Reproduzca sin ningún cambio el fragmento del texto sobre los sueños de un corredor que comienza en las palabras "Supongo que no" y concluye tras "mente esa noche.".

* PASAJE SELECCIONADO
*****
Supongo que no seré el único corredor que sueña que corre. En mi caso es un sueño recurrente: a veces corro por los sitios más inverosímiles y en situaciones de lo más rocambolescas, otras compito contra mis compañeros de club o simplemente troto por bosques de fábula. Pero a veces sueño que me persiguen.
Este que relato es uno de ellos, es real. La ciudad es Praga, aunque con matices. En la maravillosa inconcrección de los sueños, la catedral es la de Avila, (y la torre), pero las callejuelas, el ambiente y el reloj, son de Praga. Un pase de fotos del reciente viaje de un amigo, e Ethan Hunt huyendo de noche por la ciudad tienen la culpa de que Praga estuviera en mi mente esa noche.
Más allá de los análisis pseudo Freudianos que me podáis hacer, lo cierto es que estos sueños en los que soy perseguido no sé muy bien porqué ni por quien, están muy lejos de ser desagradables. Todo lo contrario. En ellos corro lo que no hago en la vida real. Mis piernas y mis pulmones son máquinas perfectas que me permiten mantener ritmos salvajes durante el tiempo que haga falta, y no sólo eso. Soy capaz de saltar de tejado en tejado, de trepar por andamios como el mejor Tarzán, de realizar movimientos inverosímiles al estilo de los UrbanRunners y de dejar atrás una y otra vez a mis perseguidores. La sensación es fantástica, y cuando tengo uno de estos sueños, los cuatro pitidos seguidos del silencio de mi despertador se hacen aún más odiosos que de costumbre.
¿Raro?. Quizá.
*****
* INFORMACIÓN PROPORCIONADA
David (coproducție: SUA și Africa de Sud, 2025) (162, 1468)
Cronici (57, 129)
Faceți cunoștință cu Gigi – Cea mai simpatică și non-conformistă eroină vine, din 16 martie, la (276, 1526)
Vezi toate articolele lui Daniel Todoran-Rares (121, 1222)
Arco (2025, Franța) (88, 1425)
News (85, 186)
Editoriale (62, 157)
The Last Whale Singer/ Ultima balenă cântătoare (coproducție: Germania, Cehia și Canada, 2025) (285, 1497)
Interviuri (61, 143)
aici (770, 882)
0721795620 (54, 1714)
*****
* RESULTADO DE LA TAREA
Supongo que no seré el único corredor que sueña que corre. En mi caso es un sueño recurrente: a veces corro por los sitios más inverosímiles y en situaciones de lo más rocambolescas, otras compito contra mis compañeros de club o simplemente troto por bosques de fábula. Pero a veces sueño que me persiguen.
Este que relato es uno de ellos, es real. La ciudad es Praga, aunque con matices. En la maravillosa inconcrección de los sueños, la catedral es la de Avila, (y la torre), pero las callejuelas, el ambiente y el reloj, son de Praga. Un pase de fotos del reciente viaje de un amigo, e Ethan Hunt huyendo de noche por la ciudad tienen la culpa de que Praga estuviera en mi mente esa noche.